According to Wolfram Alpha $\lim_{n \to \infty}e^{-n\sinh^{-1}(T/n)} = e^{-T}.$ I would like to prove this.
Here is what I have tried so far
$e^{-n\sinh^{-1}(T/n)} = e^{-n\log({(T/n) + \sqrt{(1 + T^2/n^2)}})} = (T/n + \sqrt{(1 + T^2/n^2)})^{-n}.$
From here it suffices to show that $T/n + \sqrt{(1 + T^2/n^2} = 1 + T/n$ since then
$\lim_{n \to \infty}e^{-n\sinh^{-1}(T/n)} = \lim_{n\to \infty}(1 + T/n)^{-n} = \lim_{n \to \infty}\frac{1}{(1 + T/n)^n} = e^{-T}.$
Any help is appreciated.
On
It would suffice, but it's not true: you cannot prove it, as it'd be equivalent to showing $$ \sqrt{1+\frac{T^2}{n^2}} = 1 $$ for all $T,n$ (which is clearly false).

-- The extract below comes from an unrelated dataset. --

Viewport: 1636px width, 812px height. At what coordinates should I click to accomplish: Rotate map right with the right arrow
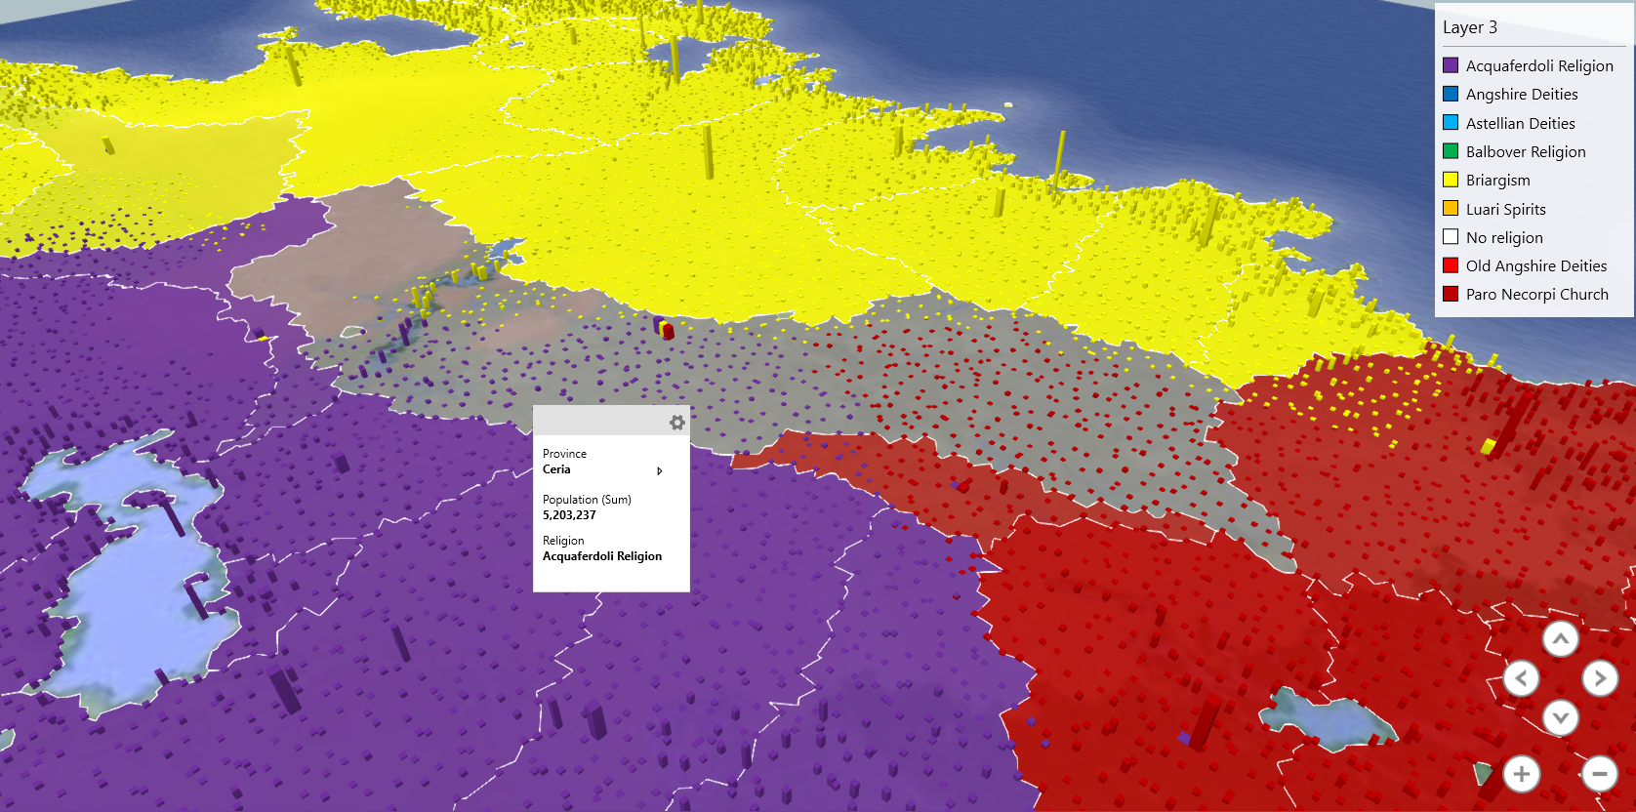click(1600, 678)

Let's try something different, then. Fixing $T$, we want to compute the limit of $$ e^{-n\log\left( \frac{T}{n} + \sqrt{1+\frac{T^2}{n^2}}\right)} $$ and by continuity of $\exp$ what we want is equivalent to showing that $$ \lim_{n\to\infty} n\log\left( \frac{T}{n} + \sqrt{1+\frac{T^2}{n^2}}\right) = T\,.\tag{1} $$ Since $\lim_{n\to\infty} \frac{T}{n} = 0$, we can use the Taylor expansion of $\sqrt{1+u}$ for $u$ around $0$ to write $$ n\log\left( \frac{T}{n} + \sqrt{1+\frac{T^2}{n^2}}\right) = n\log\left( \frac{T}{n} + 1+\frac{T^2}{2n^2} + o\left(\frac{1}{n^2}\right)\right) $$ and using the Taylor series of $\log(1+u)$ around $0$, to get from there $$ n\log\left( 1+ \frac{T}{n} +\frac{T^2}{2n^2} + o\left(\frac{1}{n^2}\right)\right) = n\left(\frac{T}{n} + \frac{T^2}{2n^2} - \frac{T^2}{2n^2}+ o\left(\frac{1}{n^2}\right) \right) = T + o\left(\frac{1}{n}\right) \xrightarrow[n\to\infty]{} T \tag{2} $$ establishing (1).
On
You don't have $T/n+\sqrt{1+T^2/n^2}=1+T/n$ but: $$\frac{T}{n}+\sqrt{1+\frac{T^2}{n^2}}=1+\frac{T}{n}+O\left( \frac{1}{n^2} \right)$$
in fact you can directly use the first order expansion of $\sinh^{-1}$: $$\sinh^{-1}\left( \frac{T}{n} \right)=\frac{T}{n}+O\left( \frac{1}{n^2} \right)$$ so: $$e^{n\sinh^{-1}\left( \frac{T}{n} \right)}=\exp\left(-T+O\left( \frac{1}{n} \right)\right)=e^{-T} e^{o(1)} \longrightarrow_{n \to \infty} e^{-T}$$
Take $m=\frac{1}{n}$, then you have $$e^{\lim_{m\to 0+} -\frac{\log (Tm+\sqrt{1+T^2m^2})}{m}}$$ Now we use good old L'Hopital inside the exponent to get $$\lim_{m\to 0+} -\frac{\log (Tm+\sqrt{1+T^2m^2})}{m}=\lim_{m\to 0+}-\frac{T+(1+T^2m^2)^{-1/2}T^2m}{Tm+\sqrt{1+T^2m^2}}$$ Fortunately, lots of things go to zero, leaving the limit as just $-T$.